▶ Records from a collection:
+++
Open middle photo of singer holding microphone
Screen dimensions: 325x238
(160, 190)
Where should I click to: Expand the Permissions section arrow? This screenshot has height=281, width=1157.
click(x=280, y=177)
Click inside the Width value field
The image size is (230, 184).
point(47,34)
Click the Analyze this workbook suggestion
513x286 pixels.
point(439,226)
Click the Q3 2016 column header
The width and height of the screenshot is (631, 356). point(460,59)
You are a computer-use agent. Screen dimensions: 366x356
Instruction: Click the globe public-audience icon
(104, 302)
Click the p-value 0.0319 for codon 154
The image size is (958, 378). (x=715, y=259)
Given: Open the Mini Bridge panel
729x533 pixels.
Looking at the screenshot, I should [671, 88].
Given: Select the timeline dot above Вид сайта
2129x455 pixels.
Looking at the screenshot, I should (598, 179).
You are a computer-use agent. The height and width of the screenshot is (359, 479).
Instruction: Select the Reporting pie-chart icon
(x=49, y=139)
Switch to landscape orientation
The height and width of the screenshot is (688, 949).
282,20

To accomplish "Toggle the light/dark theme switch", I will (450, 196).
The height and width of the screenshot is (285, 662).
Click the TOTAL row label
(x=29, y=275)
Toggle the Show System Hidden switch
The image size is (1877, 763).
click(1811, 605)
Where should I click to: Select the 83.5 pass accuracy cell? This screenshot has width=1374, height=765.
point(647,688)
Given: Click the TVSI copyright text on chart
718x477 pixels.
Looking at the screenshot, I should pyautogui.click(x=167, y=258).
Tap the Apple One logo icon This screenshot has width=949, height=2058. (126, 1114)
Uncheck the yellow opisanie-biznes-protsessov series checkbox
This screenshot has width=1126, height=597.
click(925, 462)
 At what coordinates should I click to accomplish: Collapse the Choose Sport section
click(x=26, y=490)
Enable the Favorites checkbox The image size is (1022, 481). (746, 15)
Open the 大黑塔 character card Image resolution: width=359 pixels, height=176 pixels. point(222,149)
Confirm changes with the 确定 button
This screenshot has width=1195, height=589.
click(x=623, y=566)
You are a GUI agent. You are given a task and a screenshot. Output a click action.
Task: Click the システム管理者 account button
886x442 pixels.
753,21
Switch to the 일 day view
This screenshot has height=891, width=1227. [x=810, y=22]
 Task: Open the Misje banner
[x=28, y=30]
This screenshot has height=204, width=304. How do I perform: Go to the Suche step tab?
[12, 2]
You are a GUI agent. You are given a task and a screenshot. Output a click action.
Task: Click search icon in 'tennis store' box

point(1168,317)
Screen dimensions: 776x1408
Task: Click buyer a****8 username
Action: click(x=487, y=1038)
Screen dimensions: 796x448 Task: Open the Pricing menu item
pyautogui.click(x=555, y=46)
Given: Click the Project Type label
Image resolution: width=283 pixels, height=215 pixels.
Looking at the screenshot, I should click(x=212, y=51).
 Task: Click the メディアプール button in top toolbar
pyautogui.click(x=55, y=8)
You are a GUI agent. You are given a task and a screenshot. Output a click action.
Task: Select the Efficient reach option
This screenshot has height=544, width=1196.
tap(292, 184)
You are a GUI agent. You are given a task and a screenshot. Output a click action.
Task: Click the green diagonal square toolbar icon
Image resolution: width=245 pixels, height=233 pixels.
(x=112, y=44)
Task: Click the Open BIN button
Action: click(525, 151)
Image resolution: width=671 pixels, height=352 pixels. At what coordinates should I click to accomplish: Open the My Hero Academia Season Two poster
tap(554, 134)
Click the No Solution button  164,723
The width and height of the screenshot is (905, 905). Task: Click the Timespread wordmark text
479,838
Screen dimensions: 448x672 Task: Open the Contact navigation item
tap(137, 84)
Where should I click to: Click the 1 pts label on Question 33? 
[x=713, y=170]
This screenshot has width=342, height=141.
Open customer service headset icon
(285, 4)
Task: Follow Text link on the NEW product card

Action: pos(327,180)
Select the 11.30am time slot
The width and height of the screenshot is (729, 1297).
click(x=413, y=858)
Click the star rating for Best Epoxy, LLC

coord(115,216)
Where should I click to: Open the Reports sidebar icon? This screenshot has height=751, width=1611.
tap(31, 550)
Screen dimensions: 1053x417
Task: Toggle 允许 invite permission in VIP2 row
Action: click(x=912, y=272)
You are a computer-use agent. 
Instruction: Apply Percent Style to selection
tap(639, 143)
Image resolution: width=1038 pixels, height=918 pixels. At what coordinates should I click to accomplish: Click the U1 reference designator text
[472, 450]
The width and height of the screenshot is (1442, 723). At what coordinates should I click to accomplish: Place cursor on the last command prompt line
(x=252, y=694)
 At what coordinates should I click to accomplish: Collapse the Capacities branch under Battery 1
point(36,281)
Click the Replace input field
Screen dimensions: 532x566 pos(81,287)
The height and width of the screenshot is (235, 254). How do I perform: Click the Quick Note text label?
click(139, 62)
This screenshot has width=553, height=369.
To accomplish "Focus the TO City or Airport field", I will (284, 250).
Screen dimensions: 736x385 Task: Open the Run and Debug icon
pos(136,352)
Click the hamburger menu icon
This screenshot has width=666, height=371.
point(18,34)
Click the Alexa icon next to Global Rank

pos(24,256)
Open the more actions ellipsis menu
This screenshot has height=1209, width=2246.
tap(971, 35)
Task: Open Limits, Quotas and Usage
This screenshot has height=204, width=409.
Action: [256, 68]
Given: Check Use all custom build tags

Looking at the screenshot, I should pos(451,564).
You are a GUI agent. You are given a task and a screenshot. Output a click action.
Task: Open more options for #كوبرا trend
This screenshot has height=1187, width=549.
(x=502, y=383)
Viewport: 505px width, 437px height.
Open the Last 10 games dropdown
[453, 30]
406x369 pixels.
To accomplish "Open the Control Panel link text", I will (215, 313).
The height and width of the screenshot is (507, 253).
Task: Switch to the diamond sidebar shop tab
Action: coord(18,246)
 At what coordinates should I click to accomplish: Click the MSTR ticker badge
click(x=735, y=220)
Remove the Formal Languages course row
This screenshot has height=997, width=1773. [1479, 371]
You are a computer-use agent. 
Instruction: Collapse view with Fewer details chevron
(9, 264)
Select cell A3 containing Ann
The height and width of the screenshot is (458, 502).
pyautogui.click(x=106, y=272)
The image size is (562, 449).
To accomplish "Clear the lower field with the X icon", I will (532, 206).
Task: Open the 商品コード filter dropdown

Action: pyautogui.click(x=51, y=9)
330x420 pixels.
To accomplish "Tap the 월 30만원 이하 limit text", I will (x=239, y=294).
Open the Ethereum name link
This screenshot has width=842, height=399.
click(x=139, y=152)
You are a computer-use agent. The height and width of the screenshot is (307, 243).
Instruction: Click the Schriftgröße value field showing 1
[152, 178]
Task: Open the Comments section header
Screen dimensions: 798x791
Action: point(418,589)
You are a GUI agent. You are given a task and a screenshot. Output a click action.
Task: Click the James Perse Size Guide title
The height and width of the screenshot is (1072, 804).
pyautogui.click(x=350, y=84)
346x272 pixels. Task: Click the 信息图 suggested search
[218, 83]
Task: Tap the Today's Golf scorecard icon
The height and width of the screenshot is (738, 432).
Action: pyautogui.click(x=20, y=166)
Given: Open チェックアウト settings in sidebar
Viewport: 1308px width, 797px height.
+++
▶ To do: Reproduce the listing above word for word, from the line containing "Remove the Formal Languages course row" down to the line containing "Action: pyautogui.click(x=51, y=9)", including both of those lines.

▶ Task result:
Remove the Formal Languages course row
This screenshot has height=997, width=1773. [1479, 371]
You are a computer-use agent. 
Instruction: Collapse view with Fewer details chevron
(9, 264)
Select cell A3 containing Ann
The height and width of the screenshot is (458, 502).
pyautogui.click(x=106, y=272)
The image size is (562, 449).
To accomplish "Clear the lower field with the X icon", I will (532, 206).
Task: Open the 商品コード filter dropdown

Action: pyautogui.click(x=51, y=9)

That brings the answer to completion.